## WORK REQUIRED
Restate all of the entries exactly, each line as it stands.

------ DATA TO PROCESS

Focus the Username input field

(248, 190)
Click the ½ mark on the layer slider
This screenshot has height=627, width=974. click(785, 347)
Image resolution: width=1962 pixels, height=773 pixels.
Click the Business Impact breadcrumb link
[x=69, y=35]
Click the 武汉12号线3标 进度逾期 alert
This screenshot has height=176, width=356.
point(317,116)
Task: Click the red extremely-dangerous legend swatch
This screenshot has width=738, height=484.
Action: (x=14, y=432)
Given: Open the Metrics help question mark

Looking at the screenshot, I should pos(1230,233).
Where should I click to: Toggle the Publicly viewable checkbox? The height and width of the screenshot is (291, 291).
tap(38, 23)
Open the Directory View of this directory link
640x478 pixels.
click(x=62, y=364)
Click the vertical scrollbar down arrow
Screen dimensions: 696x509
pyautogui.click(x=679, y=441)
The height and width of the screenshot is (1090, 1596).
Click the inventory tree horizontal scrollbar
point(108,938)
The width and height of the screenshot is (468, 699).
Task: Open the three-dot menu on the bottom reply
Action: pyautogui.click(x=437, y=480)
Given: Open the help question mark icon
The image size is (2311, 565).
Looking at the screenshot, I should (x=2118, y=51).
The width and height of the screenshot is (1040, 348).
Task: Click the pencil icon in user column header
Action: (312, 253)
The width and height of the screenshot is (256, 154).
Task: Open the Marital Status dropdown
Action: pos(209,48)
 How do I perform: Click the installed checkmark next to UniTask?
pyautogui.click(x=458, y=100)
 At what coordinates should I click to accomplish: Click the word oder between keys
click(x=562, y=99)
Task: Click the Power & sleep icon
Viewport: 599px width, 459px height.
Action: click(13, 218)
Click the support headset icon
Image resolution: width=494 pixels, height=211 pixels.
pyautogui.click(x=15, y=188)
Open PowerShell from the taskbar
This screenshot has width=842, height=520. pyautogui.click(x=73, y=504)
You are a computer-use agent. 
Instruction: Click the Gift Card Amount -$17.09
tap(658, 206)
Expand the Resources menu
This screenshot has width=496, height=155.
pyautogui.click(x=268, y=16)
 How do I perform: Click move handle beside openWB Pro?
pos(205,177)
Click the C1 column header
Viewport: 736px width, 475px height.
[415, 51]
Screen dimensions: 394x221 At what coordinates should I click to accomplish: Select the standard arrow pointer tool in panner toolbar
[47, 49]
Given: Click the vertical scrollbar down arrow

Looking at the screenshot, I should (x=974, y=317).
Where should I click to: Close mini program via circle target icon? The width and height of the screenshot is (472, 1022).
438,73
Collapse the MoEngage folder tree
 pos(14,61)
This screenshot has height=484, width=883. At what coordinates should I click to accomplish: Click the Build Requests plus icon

------------

## RESULT OF THE TASK
Focus the Username input field

(248, 190)
Click the ½ mark on the layer slider
This screenshot has height=627, width=974. click(785, 347)
Image resolution: width=1962 pixels, height=773 pixels.
Click the Business Impact breadcrumb link
[x=69, y=35]
Click the 武汉12号线3标 进度逾期 alert
This screenshot has height=176, width=356.
point(317,116)
Task: Click the red extremely-dangerous legend swatch
This screenshot has width=738, height=484.
Action: (x=14, y=432)
Given: Open the Metrics help question mark

Looking at the screenshot, I should pos(1230,233).
Where should I click to: Toggle the Publicly viewable checkbox? The height and width of the screenshot is (291, 291).
tap(38, 23)
Open the Directory View of this directory link
640x478 pixels.
click(x=62, y=364)
Click the vertical scrollbar down arrow
Screen dimensions: 696x509
pyautogui.click(x=679, y=441)
The height and width of the screenshot is (1090, 1596).
Click the inventory tree horizontal scrollbar
point(108,938)
The width and height of the screenshot is (468, 699).
Task: Open the three-dot menu on the bottom reply
Action: pyautogui.click(x=437, y=480)
Given: Open the help question mark icon
The image size is (2311, 565).
Looking at the screenshot, I should (x=2118, y=51).
The width and height of the screenshot is (1040, 348).
Task: Click the pencil icon in user column header
Action: (312, 253)
The width and height of the screenshot is (256, 154).
Task: Open the Marital Status dropdown
Action: pos(209,48)
 How do I perform: Click the installed checkmark next to UniTask?
pyautogui.click(x=458, y=100)
 At what coordinates should I click to accomplish: Click the word oder between keys
click(x=562, y=99)
Task: Click the Power & sleep icon
Viewport: 599px width, 459px height.
Action: click(13, 218)
Click the support headset icon
Image resolution: width=494 pixels, height=211 pixels.
pyautogui.click(x=15, y=188)
Open PowerShell from the taskbar
This screenshot has width=842, height=520. pyautogui.click(x=73, y=504)
You are a computer-use agent. 
Instruction: Click the Gift Card Amount -$17.09
tap(658, 206)
Expand the Resources menu
This screenshot has width=496, height=155.
pyautogui.click(x=268, y=16)
 How do I perform: Click move handle beside openWB Pro?
pos(205,177)
Click the C1 column header
Viewport: 736px width, 475px height.
[415, 51]
Screen dimensions: 394x221 At what coordinates should I click to accomplish: Select the standard arrow pointer tool in panner toolbar
[47, 49]
Given: Click the vertical scrollbar down arrow

Looking at the screenshot, I should (x=974, y=317).
Where should I click to: Close mini program via circle target icon? The width and height of the screenshot is (472, 1022).
438,73
Collapse the MoEngage folder tree
 pos(14,61)
This screenshot has height=484, width=883. At what coordinates should I click to accomplish: Click the Build Requests plus icon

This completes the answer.